Normally, a child is born with little tiny eyes which grow a lot until age 3, then slowly until age 10–12, at which point they’re meant to stop. But if their eyes grow too quickly, or keep growing after age 10–12, or if they’re born with eyeballs that are already a bit too big (usually for genetic reasons — Mum and/or Dad being myopic)…. a child will develop myopia. Myopia, also called shortsightedness, is where far away objects are blurred but close objects are clear. It might seem, on the face of it, to just be another annoying vision problem needing glasses. But myopia isn’t just a blurry vision thing. More myopia means increasing lifelong risks of eye diseases like glaucoma, cataract, retinal detachment and myopic macular degeneration, and even low levels of myopia carry an additional risk. To quote the author of a key scientific paper on these risks, UK Ophthalmologist Dr Ian Flitcroft:
The calculated risks from myopia are comparable to those between hypertension, smoking and cardiovascular disease. In the case of myopic maculopathy [a type of macular degeneration] and retinal detachment the risks are an order of magnitude greater.
I had perfect vision until I was 19. Then, ironically as I was studying optometry, my distance vision started to get worse. First I had to squint to see the number of the bus coming towards me; then I couldn’t see the board in lectures (no online lectures in those days!). Being exposed on a daily basis to computers, as I wasn’t in high school, is probably what started my eyeballs on the growing path again, and I developed late-onset myopia. After a year of worsening, it hasn’t changed to this day, 17 years later. I’ve collected an impressive array of glasses since (owning my own optometry practice helps with this 😉 but it’s wrong to think it’s as simple as just a vision problem.
Now I’m only a little bit myopic — -1.00D to be exact, which means I’m only just blurry enough to have to wear glasses to drive. One dioptre of myopia (that’s our unit of measurement for prescriptions, and if you’re wondering, it’s an inverse metre :D) means that everything gets a bit blurry once it’s more than a metre away, although I can see ok for a few metres. Doesn’t sound like much of a big deal — but it’s wrong to think it’s benign. Even with my small amount of myopia, I have double the risk of cataract, triple the risk of retinal detachment and double the risk of myopic macular degeneration compared to someone who isn’t myopic. Once someone gets to -3.00D of myopia (they can see clearly out to 33cm, and probably ok out to about a metre), these risks increase to 9–10 times greater than a normally sighted person. As Flitcroft makes the comparison, the risk of having a stroke if you have uncontrolled high blood pressure is about three times greater than for someone with normal blood pressure. We’re talking 9–10 times greater risk of eye diseases which can cause blindness, with only moderate amounts of myopia.
Once a person gets to -5.00 or -6.00D of myopia, the risk of potentially blinding eye conditions like retinal detachment goes up to 21 times higher, and myopic macular degeneration risk is 40 times higher than someone with normal vision. This is serious stuff.

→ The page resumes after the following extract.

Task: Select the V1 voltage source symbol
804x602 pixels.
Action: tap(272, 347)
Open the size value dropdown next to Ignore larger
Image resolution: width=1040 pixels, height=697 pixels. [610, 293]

So the point of myopia control (the area of scientific research) and myopia management (putting it into clinical practice) is to keep myopia as low as possible, as this reduces lifelong risk of potentially blinding eye diseases. Myopia management involves prescribing specific types of spectacle lenses, contact lenses and even eye drops which have been scientifically proven to slow down the worsening of myopia. We no longer have to sit by and watch our kid’s vision get worse and worse every year — now we can offer solutions to try and change this path.